Speaking to journalists on the sidelines of the 30th Ordinary Session of the AU's Assembly of Heads of State and Governments, the Minister said the CFTA will bolster trade and ensure a "borderless Africa."
“Already the protocol of free movement of goods and services through the Regional Economic Communities (RECs) works very well – the East African Economic Community (EACC) and also the South African Development Community (SADC) works perfectly as well," she said, making a case for uniform trade.
Intra-continental trade in the year 2000 accounted for about 10 percent of Africa’s total trade, and only increased marginally to 11 percent in 2015.
Trading among members of the European Union (EU), for example, amounted to 70 percent in 2015. Intra-African trade is still estimated at less than two percent (2%) of global trade.
To improve trade among countries, Heads of State in Africa signed an agreement to implement the Continental Free Trade Agreement (CFTA), which negotiation started in June 2015.

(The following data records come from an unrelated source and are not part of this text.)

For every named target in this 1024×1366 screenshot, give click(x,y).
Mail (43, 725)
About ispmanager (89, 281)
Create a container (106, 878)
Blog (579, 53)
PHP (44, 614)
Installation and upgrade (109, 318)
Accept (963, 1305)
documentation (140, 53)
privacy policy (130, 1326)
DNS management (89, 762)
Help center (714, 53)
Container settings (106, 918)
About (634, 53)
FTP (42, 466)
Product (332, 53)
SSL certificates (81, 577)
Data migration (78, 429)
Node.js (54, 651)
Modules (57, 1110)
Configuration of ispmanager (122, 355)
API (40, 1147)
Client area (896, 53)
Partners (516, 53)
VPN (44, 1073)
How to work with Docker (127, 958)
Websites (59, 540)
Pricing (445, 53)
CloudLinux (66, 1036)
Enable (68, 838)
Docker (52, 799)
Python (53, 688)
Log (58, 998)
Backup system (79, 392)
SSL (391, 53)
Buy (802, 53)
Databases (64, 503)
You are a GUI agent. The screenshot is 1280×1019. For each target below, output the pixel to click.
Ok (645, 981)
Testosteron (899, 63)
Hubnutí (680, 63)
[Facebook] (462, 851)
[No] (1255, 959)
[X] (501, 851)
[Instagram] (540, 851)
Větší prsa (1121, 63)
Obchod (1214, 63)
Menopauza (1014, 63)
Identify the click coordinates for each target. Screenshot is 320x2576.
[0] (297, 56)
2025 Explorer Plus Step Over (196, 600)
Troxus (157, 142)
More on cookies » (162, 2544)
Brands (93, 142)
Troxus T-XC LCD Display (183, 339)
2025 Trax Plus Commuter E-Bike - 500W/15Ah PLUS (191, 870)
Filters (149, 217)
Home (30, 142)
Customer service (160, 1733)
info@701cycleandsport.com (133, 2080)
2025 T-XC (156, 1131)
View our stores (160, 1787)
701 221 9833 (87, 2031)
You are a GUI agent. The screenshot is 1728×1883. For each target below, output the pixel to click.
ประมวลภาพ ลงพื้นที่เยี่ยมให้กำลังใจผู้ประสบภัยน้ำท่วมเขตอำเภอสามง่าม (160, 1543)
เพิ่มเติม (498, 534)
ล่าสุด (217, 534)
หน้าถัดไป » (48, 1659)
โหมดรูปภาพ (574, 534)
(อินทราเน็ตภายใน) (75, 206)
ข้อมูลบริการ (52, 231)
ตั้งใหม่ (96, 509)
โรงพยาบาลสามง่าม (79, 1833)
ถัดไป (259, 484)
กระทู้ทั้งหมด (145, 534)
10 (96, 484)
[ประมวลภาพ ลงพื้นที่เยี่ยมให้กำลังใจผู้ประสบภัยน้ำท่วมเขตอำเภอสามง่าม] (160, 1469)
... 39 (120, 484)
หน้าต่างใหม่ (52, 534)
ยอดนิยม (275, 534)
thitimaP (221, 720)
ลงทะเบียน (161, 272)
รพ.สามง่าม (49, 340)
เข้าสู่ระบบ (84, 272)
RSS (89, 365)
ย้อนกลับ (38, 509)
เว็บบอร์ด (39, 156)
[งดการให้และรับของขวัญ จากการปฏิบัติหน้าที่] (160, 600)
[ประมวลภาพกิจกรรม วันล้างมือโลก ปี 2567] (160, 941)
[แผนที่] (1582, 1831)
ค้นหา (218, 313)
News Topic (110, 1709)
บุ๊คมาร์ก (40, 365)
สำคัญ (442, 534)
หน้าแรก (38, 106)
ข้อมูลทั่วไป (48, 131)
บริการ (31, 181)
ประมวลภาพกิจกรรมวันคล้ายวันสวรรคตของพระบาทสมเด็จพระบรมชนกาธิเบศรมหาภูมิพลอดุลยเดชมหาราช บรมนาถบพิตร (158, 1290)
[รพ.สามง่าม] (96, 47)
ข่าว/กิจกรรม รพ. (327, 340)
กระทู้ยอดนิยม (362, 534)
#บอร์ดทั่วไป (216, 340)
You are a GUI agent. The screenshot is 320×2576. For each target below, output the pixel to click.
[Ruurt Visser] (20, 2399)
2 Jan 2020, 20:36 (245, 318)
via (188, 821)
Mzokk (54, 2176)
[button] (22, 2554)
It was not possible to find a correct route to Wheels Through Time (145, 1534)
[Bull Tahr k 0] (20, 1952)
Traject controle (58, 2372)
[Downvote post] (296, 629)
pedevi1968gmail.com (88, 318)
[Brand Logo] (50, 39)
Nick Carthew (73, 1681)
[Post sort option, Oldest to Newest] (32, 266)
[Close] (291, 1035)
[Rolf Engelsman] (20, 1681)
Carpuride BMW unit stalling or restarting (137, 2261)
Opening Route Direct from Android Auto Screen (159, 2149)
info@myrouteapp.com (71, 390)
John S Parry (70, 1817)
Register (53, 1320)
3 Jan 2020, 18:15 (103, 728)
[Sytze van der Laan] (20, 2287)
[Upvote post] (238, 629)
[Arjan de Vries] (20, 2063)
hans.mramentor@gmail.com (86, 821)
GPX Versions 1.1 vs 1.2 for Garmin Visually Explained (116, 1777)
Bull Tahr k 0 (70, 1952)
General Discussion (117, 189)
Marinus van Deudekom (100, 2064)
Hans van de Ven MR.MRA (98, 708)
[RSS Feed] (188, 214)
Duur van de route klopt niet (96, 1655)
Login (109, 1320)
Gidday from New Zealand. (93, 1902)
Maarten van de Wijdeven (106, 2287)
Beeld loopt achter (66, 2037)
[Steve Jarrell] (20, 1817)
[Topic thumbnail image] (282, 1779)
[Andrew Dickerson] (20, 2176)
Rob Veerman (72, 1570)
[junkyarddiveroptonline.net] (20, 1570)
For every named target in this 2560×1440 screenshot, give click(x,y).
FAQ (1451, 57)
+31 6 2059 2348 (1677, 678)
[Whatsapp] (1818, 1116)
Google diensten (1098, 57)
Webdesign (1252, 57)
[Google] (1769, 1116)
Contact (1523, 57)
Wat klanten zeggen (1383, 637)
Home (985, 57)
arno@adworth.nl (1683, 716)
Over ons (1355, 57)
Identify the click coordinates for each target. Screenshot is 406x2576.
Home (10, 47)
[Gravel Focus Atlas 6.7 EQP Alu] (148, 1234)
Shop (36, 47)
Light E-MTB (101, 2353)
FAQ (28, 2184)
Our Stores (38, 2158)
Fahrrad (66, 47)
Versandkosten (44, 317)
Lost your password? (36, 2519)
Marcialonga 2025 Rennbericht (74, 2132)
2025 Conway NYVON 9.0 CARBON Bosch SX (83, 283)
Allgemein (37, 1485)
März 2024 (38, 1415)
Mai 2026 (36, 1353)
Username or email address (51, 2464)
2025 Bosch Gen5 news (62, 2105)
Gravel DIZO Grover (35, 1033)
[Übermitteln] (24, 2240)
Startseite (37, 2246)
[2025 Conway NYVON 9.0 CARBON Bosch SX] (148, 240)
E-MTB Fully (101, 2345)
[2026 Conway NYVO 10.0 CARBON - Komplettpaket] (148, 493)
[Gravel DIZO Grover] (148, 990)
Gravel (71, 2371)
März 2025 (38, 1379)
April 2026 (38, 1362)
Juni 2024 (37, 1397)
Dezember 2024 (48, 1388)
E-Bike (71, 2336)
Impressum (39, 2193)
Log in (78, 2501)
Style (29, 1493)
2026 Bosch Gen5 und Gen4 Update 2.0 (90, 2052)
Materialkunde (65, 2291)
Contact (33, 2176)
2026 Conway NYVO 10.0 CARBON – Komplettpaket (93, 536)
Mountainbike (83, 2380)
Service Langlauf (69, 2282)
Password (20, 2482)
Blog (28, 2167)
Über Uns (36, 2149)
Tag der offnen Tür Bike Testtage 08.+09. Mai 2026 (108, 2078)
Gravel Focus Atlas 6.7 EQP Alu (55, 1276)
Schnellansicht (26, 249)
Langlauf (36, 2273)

The CFTA, when implemented, will reduce the continent’s vulnerability to external shocks and expected to enhance the participation of Africa in global trade as a respectable partner.
Ms Ayorkor Botchwey believes the CFTA will wean African countries off foreign aid.
“So now the thing is for us to bring it together and to ensure that if we produce goods in Ghana, our market should not be the 27 million [people], our market should be first of all be the ECOWAS market, which is over 300 million and by extension the over one billion for Ghana,” she said.
To achieve this, she said there is the need to "harmonise our tax regimes and imports across the continent."
Already, new AU Chairman, Rwanda’s Paul Kagame is projecting the removal of all barriers to continental trade within the next five to 10 years.
Mr Kagame has lauded the various regional blocs for implementing their various protocol on the movement of people, goods and services, charging them to support the CFTA.